Un nostro lettore è alle prese con un problema piuttosto comune. Dopo aver avuto esperienze negative con un pessimo cliente, ha condiviso il documento d’identità di quest’ultimo in una chat WhatsApp tra colleghi, per mettere in guardia questi ultimi dal rischio di possibili truffe. Tale azione, pur essendo motivata dalla volontà di proteggere gli altri dalla stessa sorte, ha sollevato immediatamente le obiezioni del diretto interessato, che ha minacciato di procedere per vie legali e di sporgere una denuncia. Di qui la domanda: è legale diffondere dati di un cliente moroso o truffatore?

La legge vieta la diffusione di dati personali altrui senza consenso. Questi infatti sono coperti da privacy e la loro violazione può dar luogo a una legittima richiesta di risarcimento dei danni.

Una delle pochissime eccezioni a tale regola è quella delle «finalità di giustizia», ma essa si riferisce a ipotesi diverse da quella in commento, come nel caso di un soggetto che sporge querela alla polizia e, in quella occasione, indica gli estremi del colpevole. O ancora nel caso di un uomo che, avendo registrato una conversazione con un altro in cui questi ammette la propria responsabilità, la deposita in processo. O ancora nel caso in cui siano le stesse autorità a diffondere il volto di un criminale per poter procedere alla sua cattura.

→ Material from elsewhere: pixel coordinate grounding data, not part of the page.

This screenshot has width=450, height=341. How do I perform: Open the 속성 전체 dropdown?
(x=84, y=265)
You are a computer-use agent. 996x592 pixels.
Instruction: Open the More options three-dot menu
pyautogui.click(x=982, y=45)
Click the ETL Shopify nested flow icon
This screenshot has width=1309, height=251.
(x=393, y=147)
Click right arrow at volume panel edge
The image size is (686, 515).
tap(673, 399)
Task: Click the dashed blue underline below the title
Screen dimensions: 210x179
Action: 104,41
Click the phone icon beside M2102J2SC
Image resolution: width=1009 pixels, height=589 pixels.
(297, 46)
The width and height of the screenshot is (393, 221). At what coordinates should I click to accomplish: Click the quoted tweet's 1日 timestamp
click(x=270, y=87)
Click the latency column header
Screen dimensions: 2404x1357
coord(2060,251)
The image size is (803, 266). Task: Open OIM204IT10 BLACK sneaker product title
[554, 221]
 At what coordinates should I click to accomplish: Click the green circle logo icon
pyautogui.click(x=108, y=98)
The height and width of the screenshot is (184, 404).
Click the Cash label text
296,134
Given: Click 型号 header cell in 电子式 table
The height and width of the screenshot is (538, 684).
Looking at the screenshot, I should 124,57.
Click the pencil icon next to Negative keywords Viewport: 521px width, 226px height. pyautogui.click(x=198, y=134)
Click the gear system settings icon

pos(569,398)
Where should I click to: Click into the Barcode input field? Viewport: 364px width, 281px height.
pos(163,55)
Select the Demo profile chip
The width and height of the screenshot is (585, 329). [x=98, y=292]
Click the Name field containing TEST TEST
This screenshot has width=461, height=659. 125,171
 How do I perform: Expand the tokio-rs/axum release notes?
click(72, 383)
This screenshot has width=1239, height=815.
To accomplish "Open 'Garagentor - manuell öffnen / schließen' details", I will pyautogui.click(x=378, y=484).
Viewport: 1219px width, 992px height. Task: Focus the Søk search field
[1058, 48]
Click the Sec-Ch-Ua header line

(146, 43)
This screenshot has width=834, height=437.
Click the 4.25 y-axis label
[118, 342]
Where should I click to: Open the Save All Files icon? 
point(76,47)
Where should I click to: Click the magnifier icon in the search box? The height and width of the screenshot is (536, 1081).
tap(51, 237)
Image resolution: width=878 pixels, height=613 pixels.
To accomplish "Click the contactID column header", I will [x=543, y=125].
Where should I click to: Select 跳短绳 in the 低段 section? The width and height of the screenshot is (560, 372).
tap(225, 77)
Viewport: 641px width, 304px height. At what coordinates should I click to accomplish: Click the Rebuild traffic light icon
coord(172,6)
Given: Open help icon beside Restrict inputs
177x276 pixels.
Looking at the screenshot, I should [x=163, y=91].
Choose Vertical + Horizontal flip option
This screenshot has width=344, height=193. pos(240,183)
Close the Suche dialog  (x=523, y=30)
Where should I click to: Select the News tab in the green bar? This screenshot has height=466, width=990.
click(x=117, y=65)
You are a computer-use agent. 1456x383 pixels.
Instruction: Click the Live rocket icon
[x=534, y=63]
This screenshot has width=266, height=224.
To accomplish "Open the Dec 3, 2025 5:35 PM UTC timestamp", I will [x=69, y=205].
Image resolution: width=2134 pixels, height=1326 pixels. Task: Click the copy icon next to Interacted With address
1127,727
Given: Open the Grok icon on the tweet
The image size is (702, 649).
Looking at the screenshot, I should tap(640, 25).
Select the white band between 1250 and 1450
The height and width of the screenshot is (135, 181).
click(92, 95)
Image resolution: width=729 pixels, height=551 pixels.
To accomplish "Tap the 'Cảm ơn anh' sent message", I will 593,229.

In secondo luogo, la legge vieta a chiunque di farsi giustizia da soli: l’unico soggetto deputato a infliggere la sanzione al colpevole è il giudice. Sicché chi diffonde i dati di un presunto truffatore, additandolo ad altri come tale, ne risponde penalmente. “Presunto” perché, nel nostro ordinamento, vige la presunzione di innocenza fino a sentenza definitiva di condanna. Nel caso di specie, dunque, non essendosi tenuto alcun processo, ogni condotta diffamatoria potrà essere passibile di querela.

Peraltro la stessa Cassazione ha più volte detto che chiamare una persona “moroso” o “debitore” integra una diffamazione, al di là se tale affermazione sia fondata su fatti reali e se, addirittura, sia stato ottenuto già un decreto ingiuntivo nei confronti del debitore.

Dunque, chi comunica al pubblico, anche attraverso chat WhatsApp, le generalità di un soggetto per mettere in guardia gli altri dei rischi che si corrono nell’intrattenere rapporti commerciali con quest’ultimo può rispondere dei reati di diffamazione ed esercizio arbitrario delle proprie ragioni. Inoltre sarà tenuto a risarcire i danni alla vittima, nella misura in cui il giudice riterrà opportuno in base al danno procurato e che verrà dimostrato nell’apposito giudizio.

Cosa bisogna fare quindi quando un cliente non paga? L’unica carta che ha il soggetto “truffato” è di rivolgersi al tribunale e ottenere una condanna. La sentenza è pubblica e potrà essere messa a conoscenza di altri operatori del settore, sempre che il soggetto condannato non chieda l’oscuramento dei propri dati.